Para ello utilizaremos el podómetro o el sistema de talonaje (contar pasos), si estamos midiendo distancias en el terreno, o un escalímetro (el que tiene la brújula por ejemplo) para medir distancias en el mapa.

 

    1. Orientación por indicios.

Ya hemos mencionado algunos sistemas para encontrar el Norte (y en consecuencia el resto de puntos cardinales), pero estaría bien hacer un breve repaso:

  • El Sol sale por el Este y se pone por el Oeste.
  • La Estrella Polar siempre se encuentra al Norte (solo visible en el hemisferio norte, lógicamente).
  • Al mediodía solar (cuando la sombra es más corta), las sombras se proyectan hacia el norte.
  • La nieve desaparece antes de la cara sur de una montaña.
  • En los tocones cortados, los anillos se juntan más en la cara norte.
  • Las aves migran al sur en otoño y al norte en primavera.
  • Los relojes de sol están orientados hacia el sur.
  • El musgo crece más en la cara norte de rocas y árboles.

 

    1. Error más frecuente.

Cuando trazamos un rumbo, nos planteamos su dirección en grados, y mantenemos la brújula en la mano para ir en esa dirección.
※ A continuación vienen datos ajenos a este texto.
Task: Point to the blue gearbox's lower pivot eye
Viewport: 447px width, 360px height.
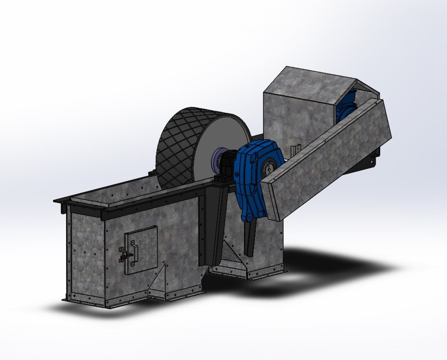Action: tap(248, 217)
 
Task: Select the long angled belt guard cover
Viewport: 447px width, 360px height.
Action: tap(327, 160)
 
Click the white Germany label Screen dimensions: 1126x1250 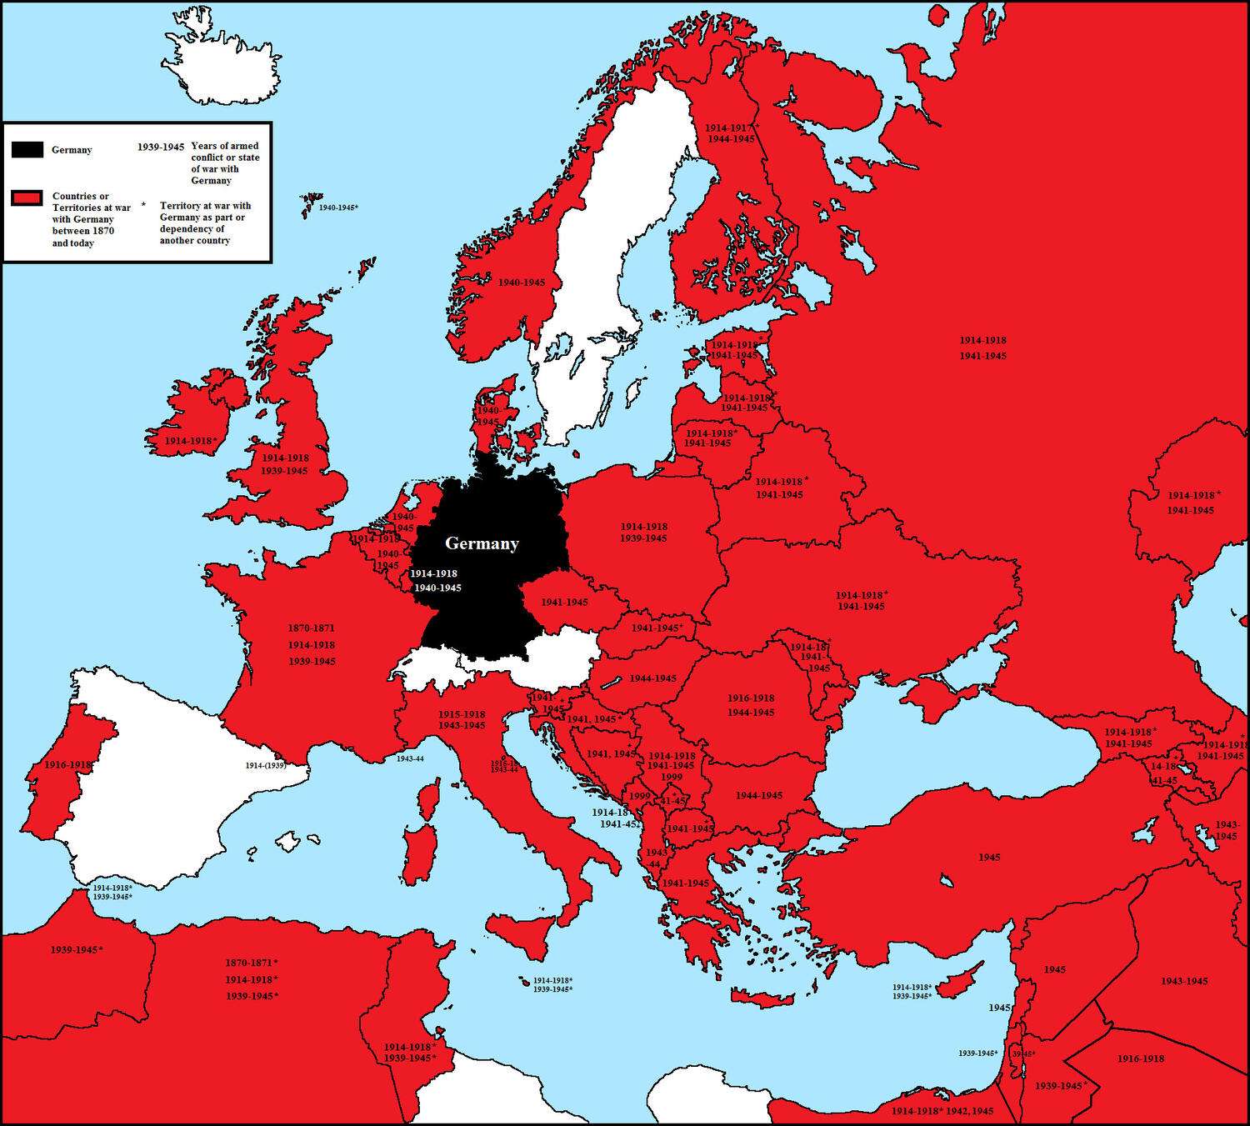point(482,543)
Pero cuando andamos no siempre lo hacemos en línea recta, sino que nos desviamos para esquivar obstáculos y luego no volvemos a la línea recta que trazamos en el establecimiento del rumbo, con lo cual vamos acumulando errores (lateralmente). Para evitar esto, cuando establezcamos un rumbo, plantaremos un punto de referencia (un árbol o un pico, p.ej) y nos dirigiremos siempre hacia ese punto, pudiendo alterar esa línea recta cómodamente.

 

    1. Consejillos.

En principio, este tema parece áspero, pero si se va aprendiendo de manera gradual, no es tan complicado. Podéis plantear mapas gigantes de la habitación, itinerarios cortos dentro de ella, etc. antes de salir al campo. Explicadlo tantas veces como haga falta, pero experimentareis que a manera más rápida de aprender a orientarse es practicando. Plantead un itinerario dentro de clase o en una porción de campo muy pequeña, donde al final de seguir todos los puntos, lleguen al mismo punto de partida, y luego id aumentando poco a poco la dificultad. En niños más pequeños, es fundamental que tengan conciencia de los puntos cardinales, y podemos plantear construir una Rosa de los Vientos o un indicador del norte con sombras.